Inside Iowa State
March 21, 1997
Breaking the code
by Skip Derra
It appears that Suresh Kothari and his students have done "the impossible." They've found a way to convert computer programs written for slower (serial) computers into programs that can operate on superfast, parallel computers.
Until now, the only way to convert programs from a serial to a parallel computer was to go through the code line by line, a time-consuming task matched only by its labyrinthine complexity.
What they have done has raised a few eyebrows, as Kothari's graduate student Simanta Mitra can attest. In his preliminary oral exam, Mitra described the new parallelization tool he and fellow student Youngtae Kim had been working on under Kothari's direction.
But Ames Laboratory computer scientist John Gustafson, who had been there and done that, wasn't buying Mitra's story.
"I couldn't believe he was going to solve this problem," Gustafson said. "I thought he was just another inventor of a perpetual motion machine."
"He had lots of questions for Simanta," recalled Kothari, a professor of computer science. "It was very intimidating.
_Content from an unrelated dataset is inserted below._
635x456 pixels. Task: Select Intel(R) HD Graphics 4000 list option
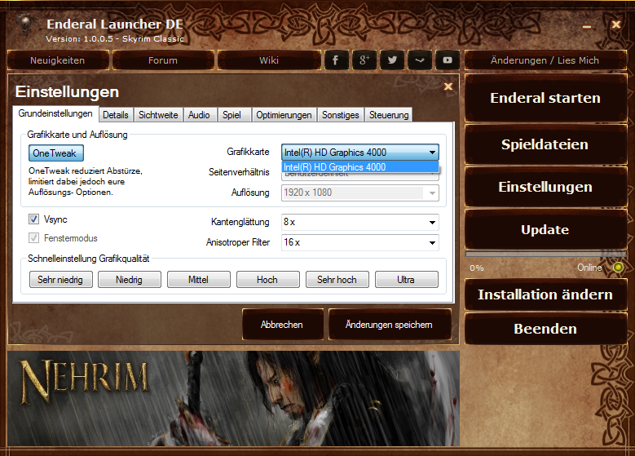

Gustafson eventually told him this was a scientifically intractable problem -- a nice way of saying it cannot be done."
Mitra refined his explanation and faced his reviewers again.
"It was like seeing light," Gustafson admitted. "I thought, 'Yes, yes you can do this.'"
Over the past 15 years, millions of dollars have been poured into efforts to develop tools to make code conversion easier. It has been the focus of many of the best computer minds in the country. Nobody has been able to do it.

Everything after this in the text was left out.